一人の数学者の名字が、形容詞のように分野のあちこちに住みついている。これは数学者にとって最高の栄誉の一つだ。リー代数を学ぶたびに、私たちは知らず知らずのうちに、北国の遅咲きの夢想家の名を口にしているのである。リー群とリー代数の関係を学ぶと、彼が夢みた「連続的な対称性をとらえる」という構想が、いかにきれいな形で実を結んだかが見えてくる。
ひとくちメモ:もう一人のノルウェーの天才
ノルウェーが生んだ数学者というと、リーより前にアーベルがいる。やはり若くして亡くなったこの天才も、方程式が「べき根で解けない」ことを示すという、ガロアと響き合う仕事を残した。小さな北の国から、対称性と方程式の可解性をめぐる発想が二人も生まれた ―― リーが「微分方程式のガロア理論」を夢みた背景には、こうした同郷の系譜への思いもあったのかもしれない。
結び ― 記号の向こうにいる人
$[X, Y]$ という括弧も、$\mathfrak{g}$ という花文字も、もとをたどれば一人の人間が「微分方程式を対称性で見抜きたい」と願った、その願いの結晶である。リー代数とは、ソフス・リーが残した夢の、いまも使える形なのだ。

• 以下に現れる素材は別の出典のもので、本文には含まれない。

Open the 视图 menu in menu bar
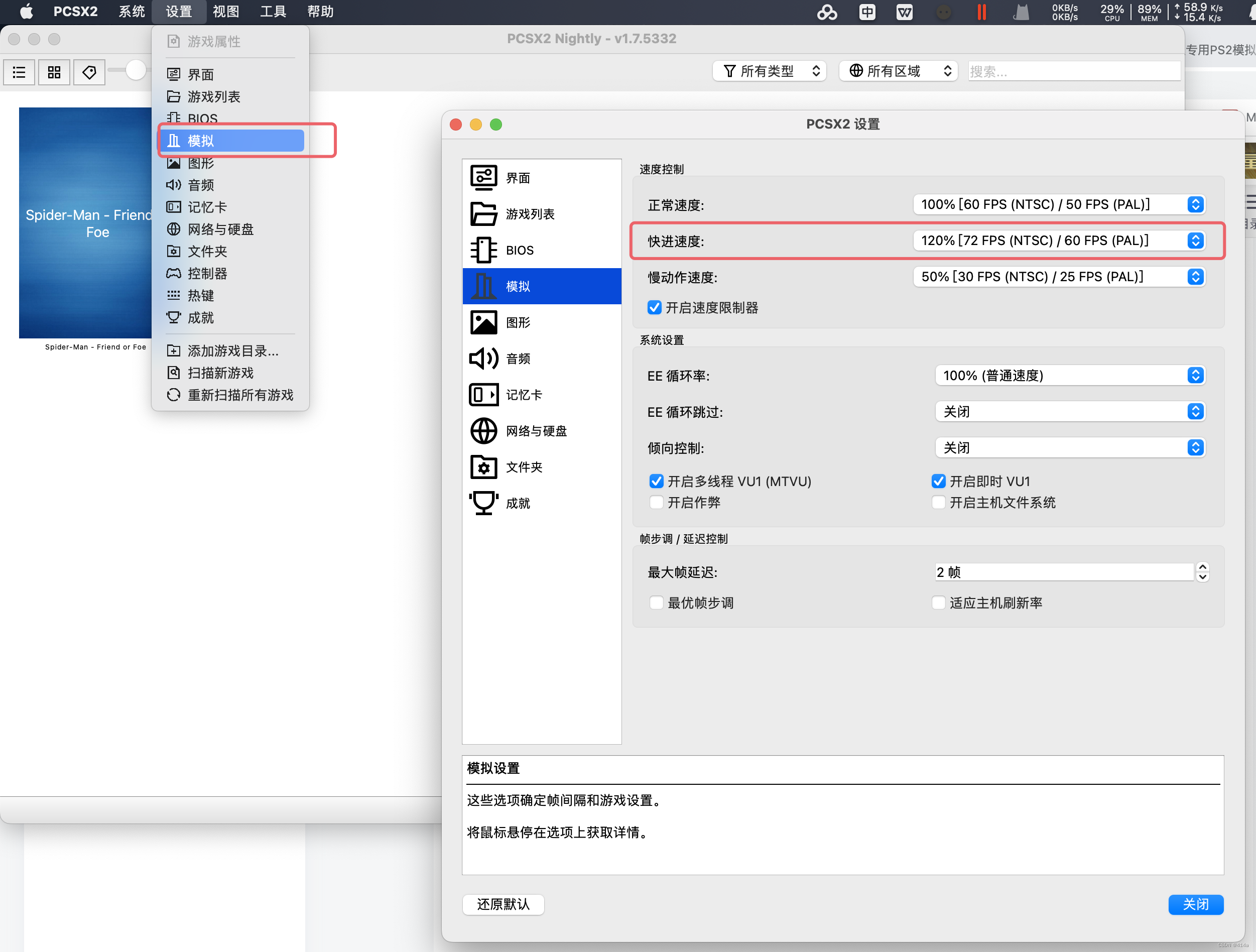 225,12
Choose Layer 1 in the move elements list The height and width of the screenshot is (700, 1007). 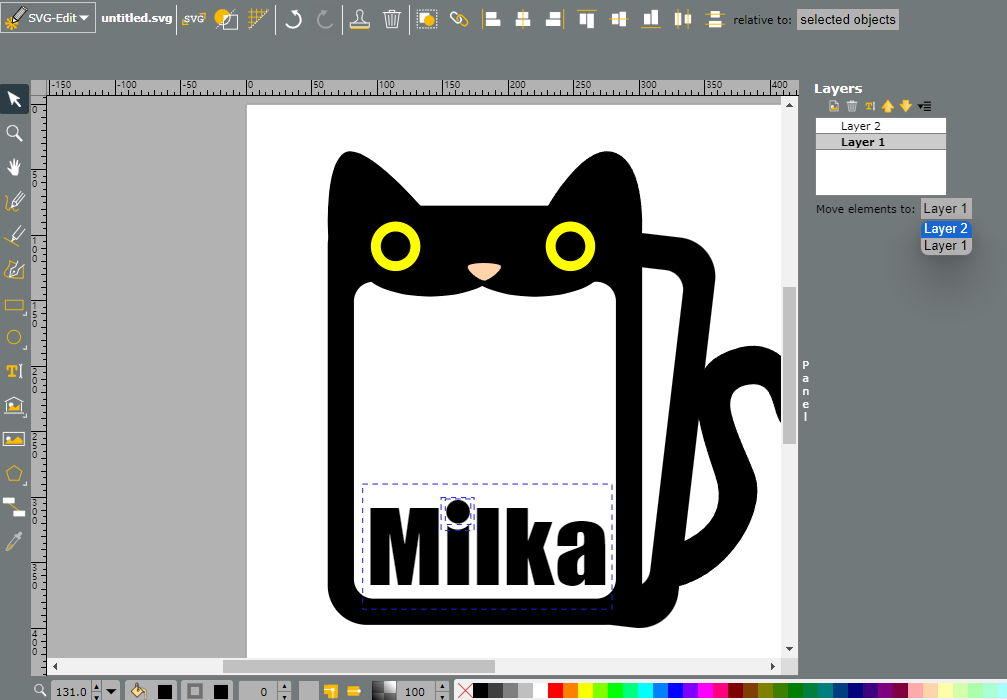pos(945,245)
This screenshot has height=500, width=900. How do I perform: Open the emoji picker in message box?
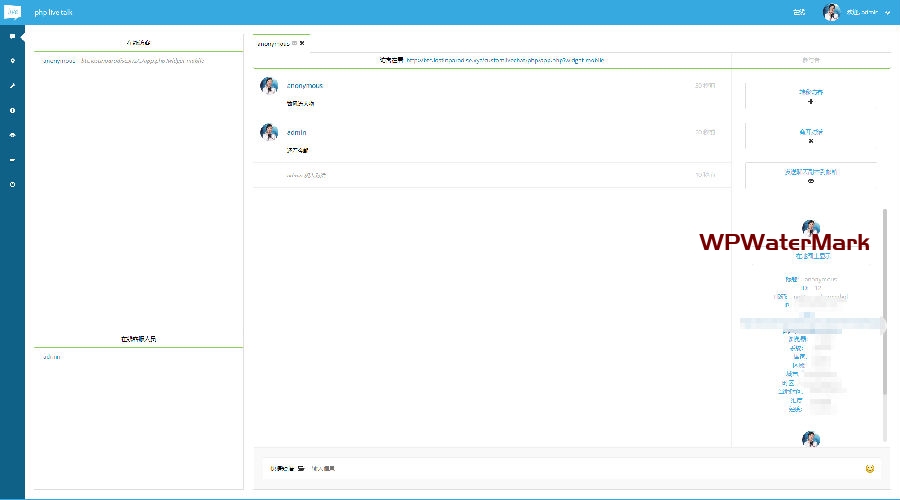pos(870,468)
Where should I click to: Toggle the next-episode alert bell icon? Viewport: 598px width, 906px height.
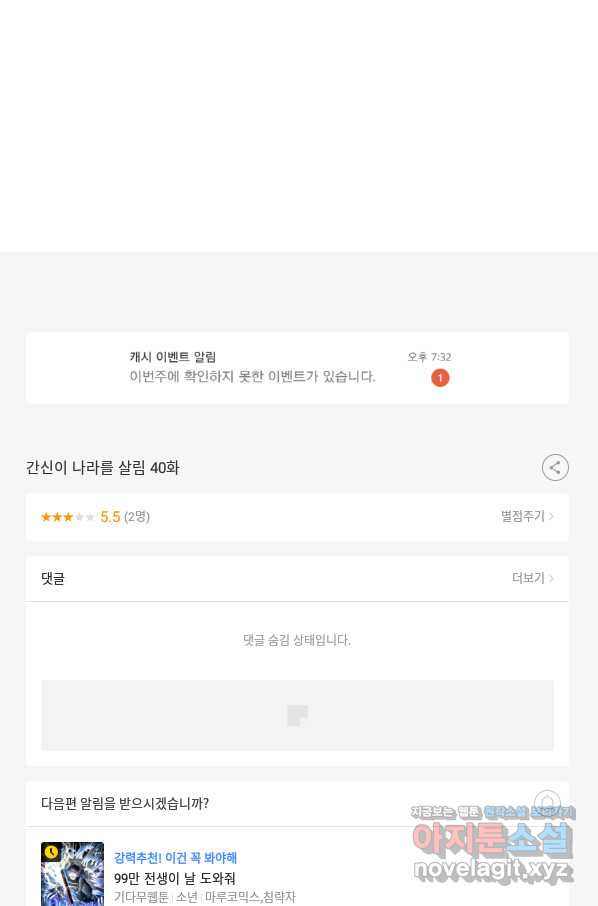pos(547,803)
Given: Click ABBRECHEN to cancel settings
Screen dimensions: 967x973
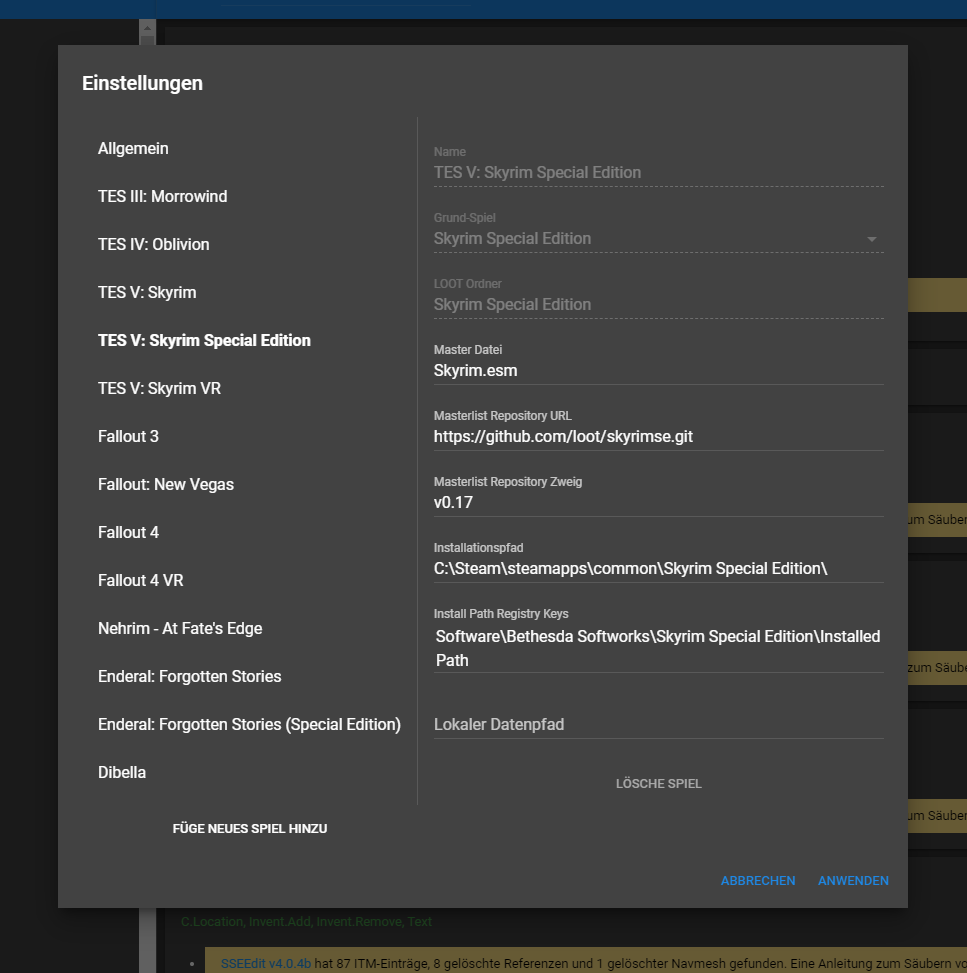Looking at the screenshot, I should coord(758,881).
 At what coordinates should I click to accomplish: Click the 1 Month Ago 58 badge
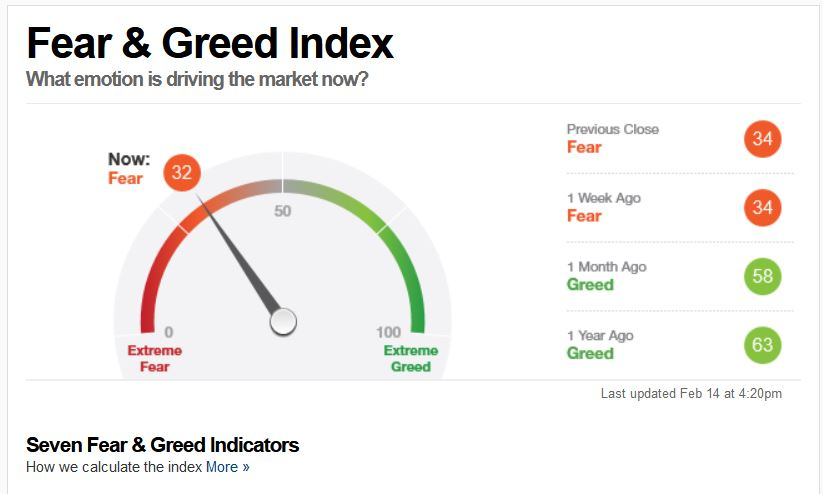pos(763,276)
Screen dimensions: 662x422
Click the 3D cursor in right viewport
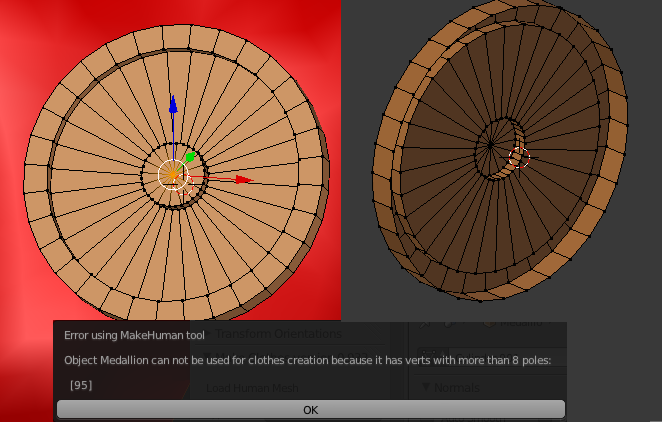[518, 157]
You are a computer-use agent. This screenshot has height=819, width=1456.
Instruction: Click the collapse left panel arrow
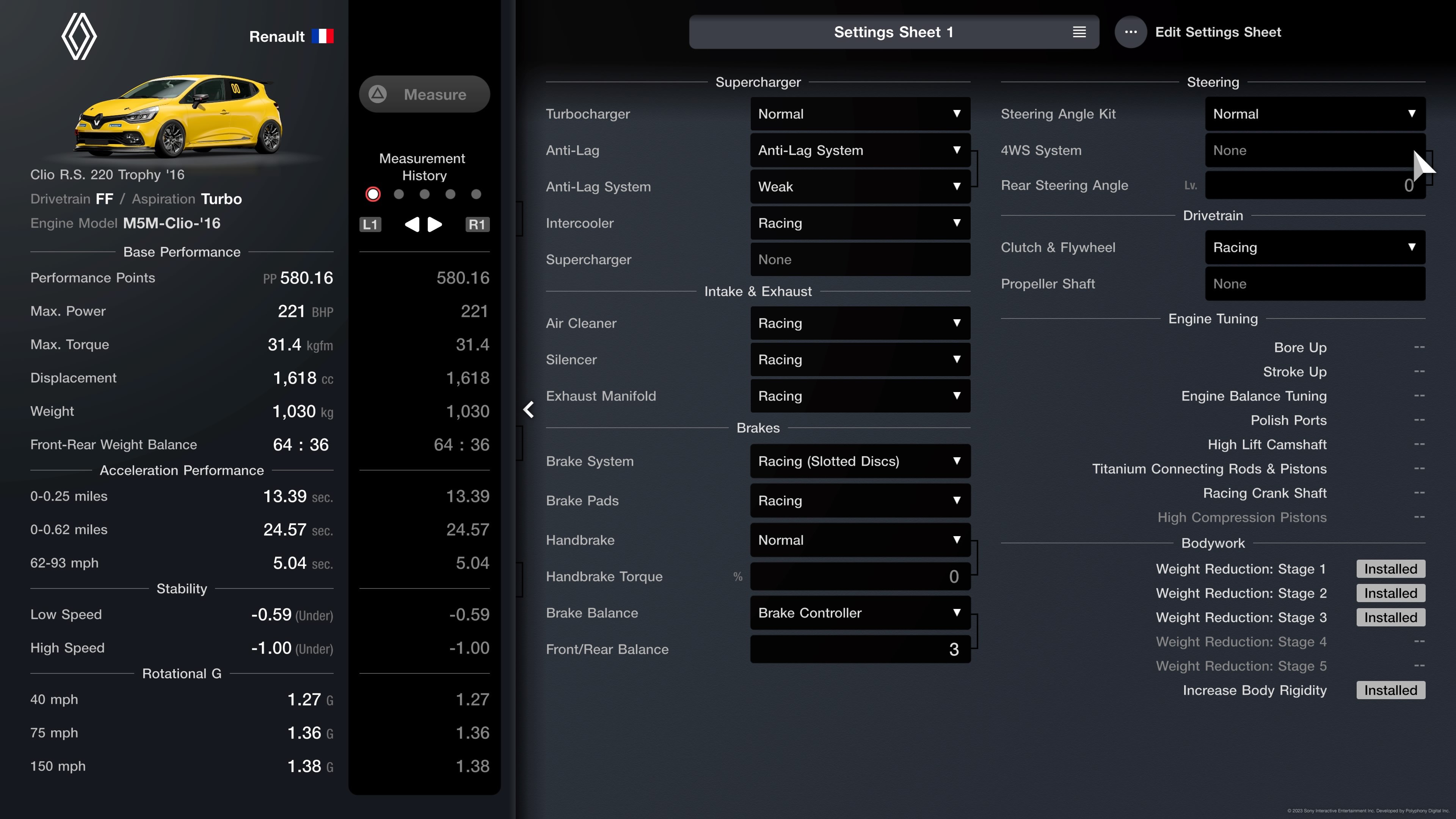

夢の中身そのものに分け入る準備は、もう整っている。リー代数の定義で、彼が組み立てた構造をきちんと見てみよう。あるいは、その心臓部であるリー括弧から触れてもいい。手を動かして慣れてきたら、初級で対称性の「性格」を読み分ける旅へ進んでいける。記号の向こうに立つ人を思い浮かべながら歩けば、その道はきっと少しだけ親しみやすいものになるはずだ。
よくある質問
「リー代数」のリーとは誰のことですか?
19世紀ノルウェーの数学者ソフス・リー(Sophus Lie、1842–1899)のことです。彼は連続的に動かせる対称性(連続変換群、いまのリー群)を体系的に研究し、その単位元近くの「無限小の動き」をとらえる代数構造を導入しました。これが後にリー代数と呼ばれるようになり、彼の名がそのまま分野の名前として残っています。発音は「リー」で、英語名のような「ライ」ではありません。
ソフス・リーは何を目指して研究していたのですか?
代数方程式に対するガロア理論のような「解ける/解けないを対称性で見抜く理論」を、微分方程式に対して作ることが彼の夢でした。代数方程式の解の置き換え(対称性)が群をなしたように、微分方程式にも連続的な対称性があり、それを調べれば方程式の解きやすさが分かるはずだと考えたのです。この探究の途中で生まれたのが連続変換群の理論であり、目的だった微分方程式論を越えて、現代の幾何学や物理学の共通言語へと育ちました。